Prompt: How many lines of the entries hold the string "computer"? Reply with the number alone.
** Provided records follows **
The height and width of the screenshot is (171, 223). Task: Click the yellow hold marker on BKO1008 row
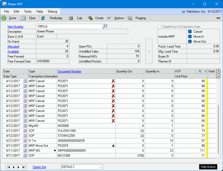(x=207, y=156)
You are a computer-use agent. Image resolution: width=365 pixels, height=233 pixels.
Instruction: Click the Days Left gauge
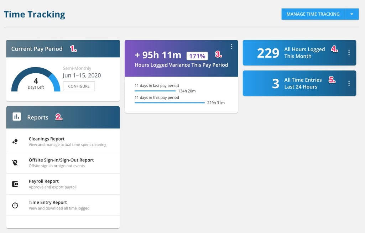35,81
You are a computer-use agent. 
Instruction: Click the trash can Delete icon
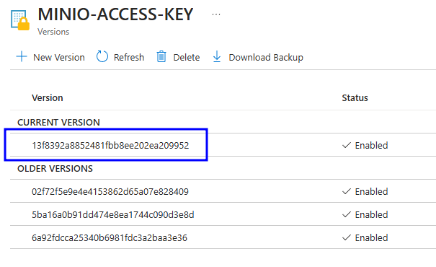161,56
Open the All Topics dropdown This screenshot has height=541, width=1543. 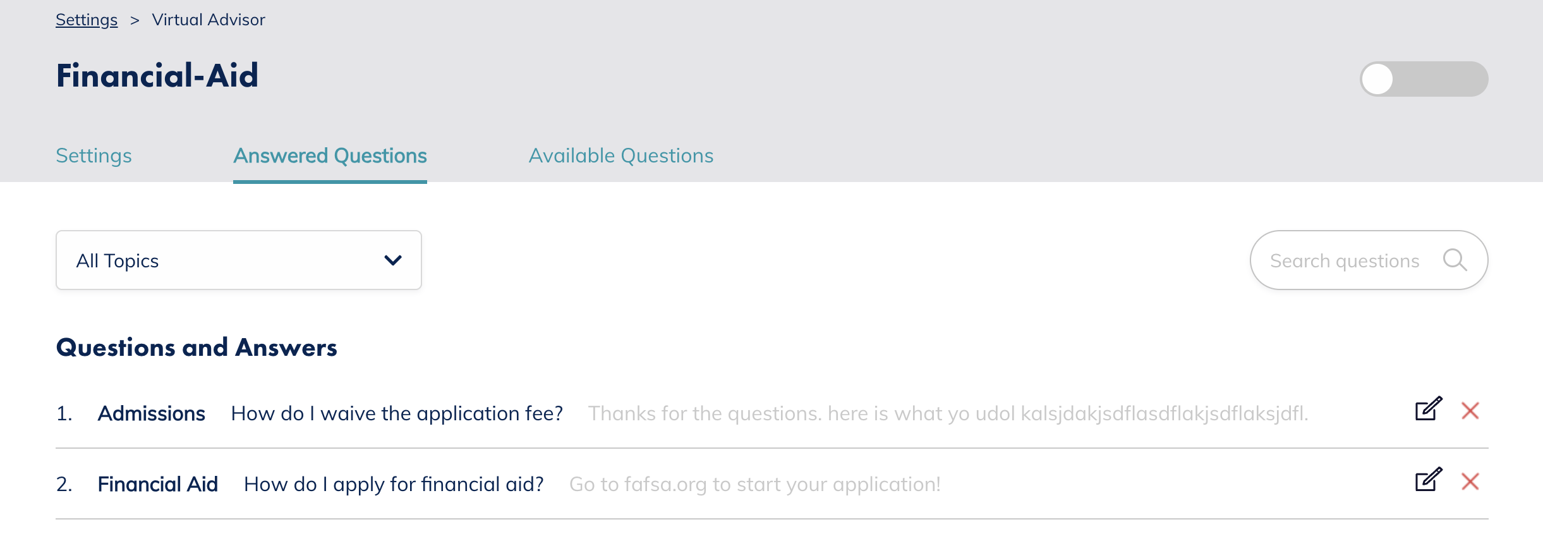[x=238, y=260]
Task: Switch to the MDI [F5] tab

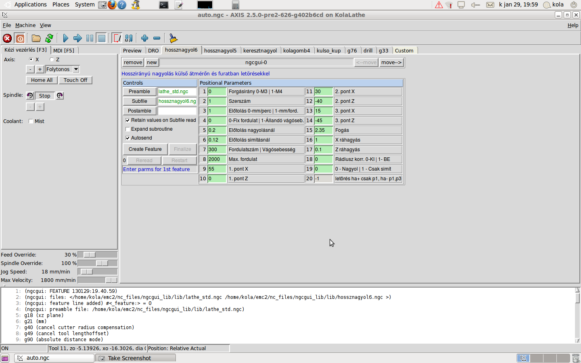Action: [x=64, y=50]
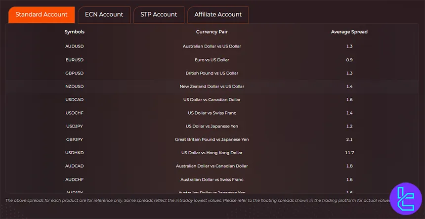Click the USDJPY symbol
The height and width of the screenshot is (219, 425).
(x=74, y=127)
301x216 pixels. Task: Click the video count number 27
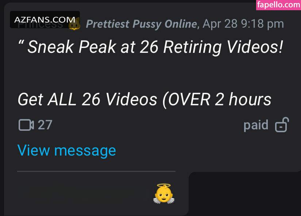click(45, 125)
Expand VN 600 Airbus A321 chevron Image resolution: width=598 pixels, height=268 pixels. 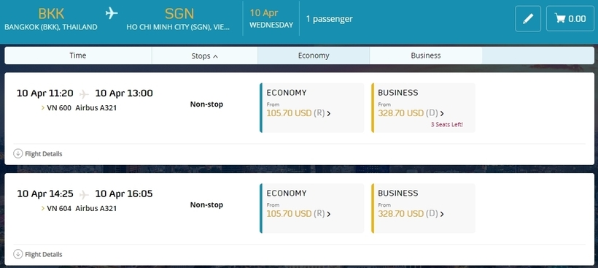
** End of Provided records **
Answer space: 2